BitC is C-incomplete. I.e. not every valid C program without assembly snippets can be rewritten as BitC program. And think that the statement "Like C [1 <http://www.coyotos.org/docs/bitc-spec/bitc-spec.html#ansi1999c>], BitC provides full control over data structure representation, which is necessary for high-performance systems programming" should be removed from the specification unless BitC changes. It does not sound true for me right now.

I originally expected it to be of level of C++, C, or Ada. However it is more close to C#, Java or ML now. At least with respect to memory managment. There are implicit memory allocation primitives, but no memory deallocation primitives. Spec never says "garbage collector" however it looks like it is assumed in some form.

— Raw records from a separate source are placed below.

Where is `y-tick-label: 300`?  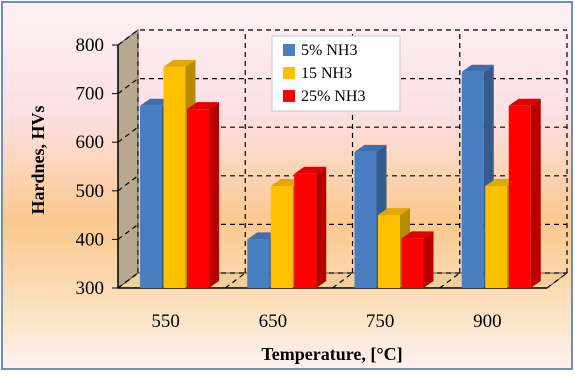
y-tick-label: 300 is located at coordinates (90, 288).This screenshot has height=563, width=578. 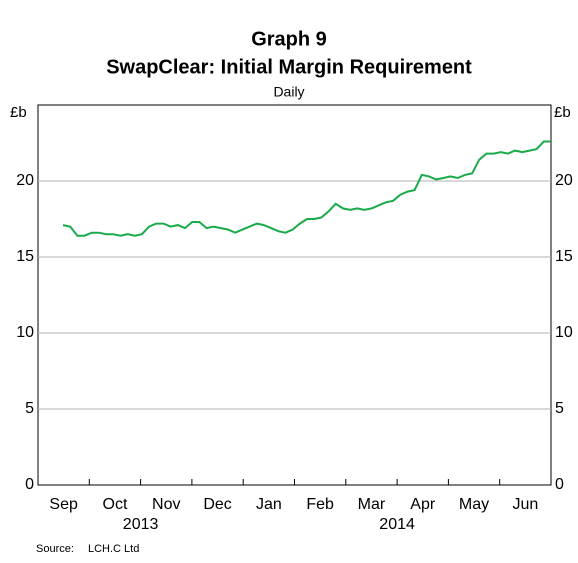 What do you see at coordinates (525, 504) in the screenshot?
I see `x-tick-label: Jun` at bounding box center [525, 504]. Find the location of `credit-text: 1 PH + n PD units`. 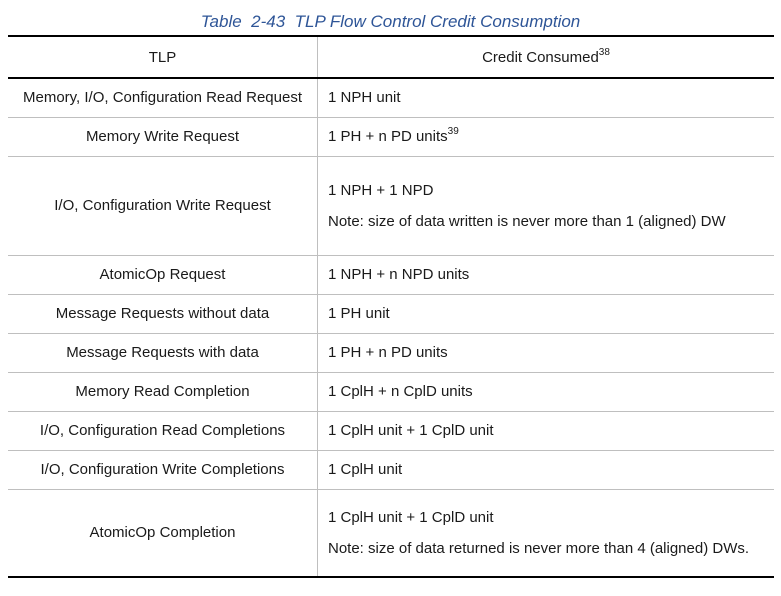

credit-text: 1 PH + n PD units is located at coordinates (388, 136). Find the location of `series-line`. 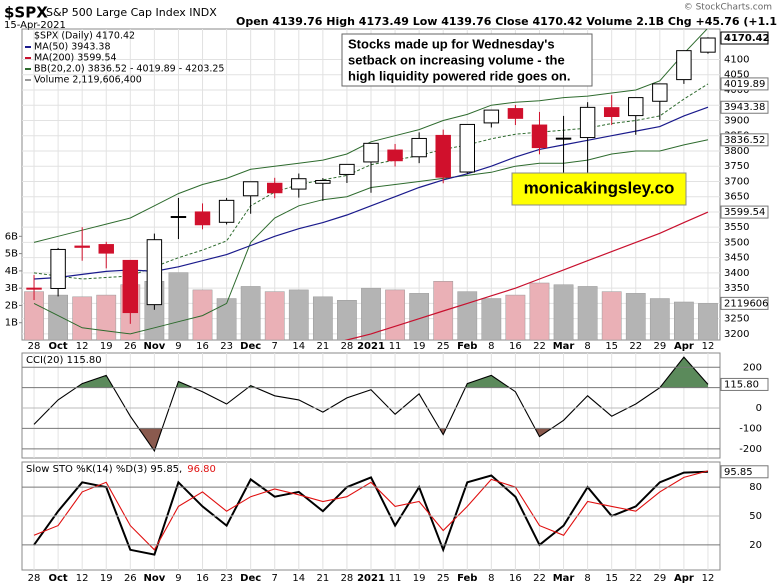

series-line is located at coordinates (371, 404).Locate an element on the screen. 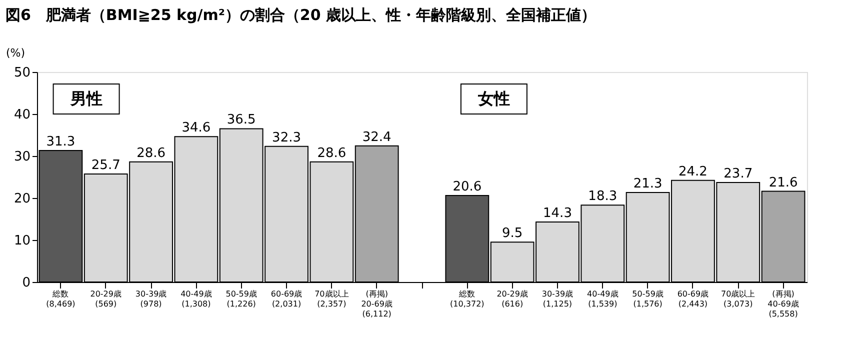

I think that there is a choice for memory safety. It can be enforced or it can be proved. As I undertand, BitC has originally chosen path of enfocement. Maybe it is a good point to think about proving branch.

Constantine

BTW while we are on unions I would also like to point that one of addition in Ada2005 is unchecked union type (http://en.wikibooks.org/wiki/Programming:Ada:Types:record#Union). AFAIR they have discovered that it is really hard to interface to other language(s) without them. Possibly BitC will face the same problem later.

Jonathan S. Shapiro wrote:

The union safety problem is especially disturbing for a different
reason: it precludes linked lists (and similar structures) that are
threaded through their respective objects.

Consider a mutable union containing a doubly linked list element. The
union can be mutated as a whole. If the type tag of the union changes
this can create a safety problem because neighboring link elements no
longer point to a link element.

However, there is a higher-level problem here. Imagine that we re-assign
the union to a new value having the same tag. Note that all of the
linked list pointers are now validly typed, but they aren't in a linked
list here. There is no type violation, but there is an invariant
violation.

This raises two problems:

1. Can we avoid the need for such constructs? I'm not sure.
2. If not, do we now need to introduce a notion of construction,
destruction, and overloading of assignment? I would like to avoid this.

We are going to proceed by pushing hard on (1) to see what happens. We
currently see exactly one critical data structure in Coyotos for which
this presents a problem, and there is an alternative implementation.